*Task to complete*
Only the stretch of the listing below that runs from the line with "Where should I click to: Send" through the line with "Task: Open the inbox tray icon" is to be printed, exactly and with both ends.
··· Records provided
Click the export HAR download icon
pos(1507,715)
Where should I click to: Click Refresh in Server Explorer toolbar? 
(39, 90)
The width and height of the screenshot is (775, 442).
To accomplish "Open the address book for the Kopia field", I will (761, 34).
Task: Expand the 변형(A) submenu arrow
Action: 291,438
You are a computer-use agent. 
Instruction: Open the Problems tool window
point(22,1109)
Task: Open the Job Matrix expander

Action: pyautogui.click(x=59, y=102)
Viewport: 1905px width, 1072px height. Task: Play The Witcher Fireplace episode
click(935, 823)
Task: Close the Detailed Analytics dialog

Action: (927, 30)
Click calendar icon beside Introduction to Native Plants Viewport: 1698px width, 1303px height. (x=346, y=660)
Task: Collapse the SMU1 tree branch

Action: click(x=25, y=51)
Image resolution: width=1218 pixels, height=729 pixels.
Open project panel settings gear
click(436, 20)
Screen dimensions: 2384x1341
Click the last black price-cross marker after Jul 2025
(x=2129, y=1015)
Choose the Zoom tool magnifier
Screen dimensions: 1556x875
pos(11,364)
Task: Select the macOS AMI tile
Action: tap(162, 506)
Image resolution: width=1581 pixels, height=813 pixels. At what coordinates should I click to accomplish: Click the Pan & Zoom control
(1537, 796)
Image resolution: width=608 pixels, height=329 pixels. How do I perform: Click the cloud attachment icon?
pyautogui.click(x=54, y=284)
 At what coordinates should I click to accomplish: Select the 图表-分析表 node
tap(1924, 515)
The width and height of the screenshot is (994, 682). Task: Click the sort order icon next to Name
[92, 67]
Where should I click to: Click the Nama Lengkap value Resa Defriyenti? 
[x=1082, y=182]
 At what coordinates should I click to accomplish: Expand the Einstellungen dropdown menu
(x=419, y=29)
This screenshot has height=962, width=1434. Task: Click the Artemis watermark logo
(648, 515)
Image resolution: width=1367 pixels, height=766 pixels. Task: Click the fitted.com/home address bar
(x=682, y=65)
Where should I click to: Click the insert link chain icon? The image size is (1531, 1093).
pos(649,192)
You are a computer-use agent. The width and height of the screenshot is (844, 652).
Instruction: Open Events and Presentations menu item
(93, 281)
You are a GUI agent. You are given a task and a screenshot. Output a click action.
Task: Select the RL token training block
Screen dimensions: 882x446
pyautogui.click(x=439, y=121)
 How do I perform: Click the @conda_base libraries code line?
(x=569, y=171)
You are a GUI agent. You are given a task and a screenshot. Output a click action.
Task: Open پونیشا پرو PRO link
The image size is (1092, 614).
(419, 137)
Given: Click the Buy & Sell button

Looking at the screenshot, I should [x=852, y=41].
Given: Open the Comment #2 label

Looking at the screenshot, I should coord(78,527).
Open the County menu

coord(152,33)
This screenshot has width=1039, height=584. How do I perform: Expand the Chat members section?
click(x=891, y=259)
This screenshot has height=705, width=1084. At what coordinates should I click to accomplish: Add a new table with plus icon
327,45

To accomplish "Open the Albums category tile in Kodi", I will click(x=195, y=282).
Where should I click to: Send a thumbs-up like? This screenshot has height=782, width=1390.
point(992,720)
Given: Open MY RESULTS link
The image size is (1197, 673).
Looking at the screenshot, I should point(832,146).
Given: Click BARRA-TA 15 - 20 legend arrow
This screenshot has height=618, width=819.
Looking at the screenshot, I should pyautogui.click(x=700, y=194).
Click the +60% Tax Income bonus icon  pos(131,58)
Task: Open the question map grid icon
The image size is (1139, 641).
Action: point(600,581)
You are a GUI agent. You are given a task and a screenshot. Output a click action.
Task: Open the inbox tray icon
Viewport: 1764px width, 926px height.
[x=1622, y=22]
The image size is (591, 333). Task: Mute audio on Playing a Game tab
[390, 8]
······
*Answer to this task*
Where should I click to: Send a thumbs-up like? This screenshot has height=782, width=1390.
point(992,720)
Given: Open MY RESULTS link
The image size is (1197, 673).
Looking at the screenshot, I should point(832,146).
Given: Click BARRA-TA 15 - 20 legend arrow
This screenshot has height=618, width=819.
Looking at the screenshot, I should pyautogui.click(x=700, y=194).
Click the +60% Tax Income bonus icon  pos(131,58)
Task: Open the question map grid icon
The image size is (1139, 641).
Action: point(600,581)
You are a GUI agent. You are given a task and a screenshot. Output a click action.
Task: Open the inbox tray icon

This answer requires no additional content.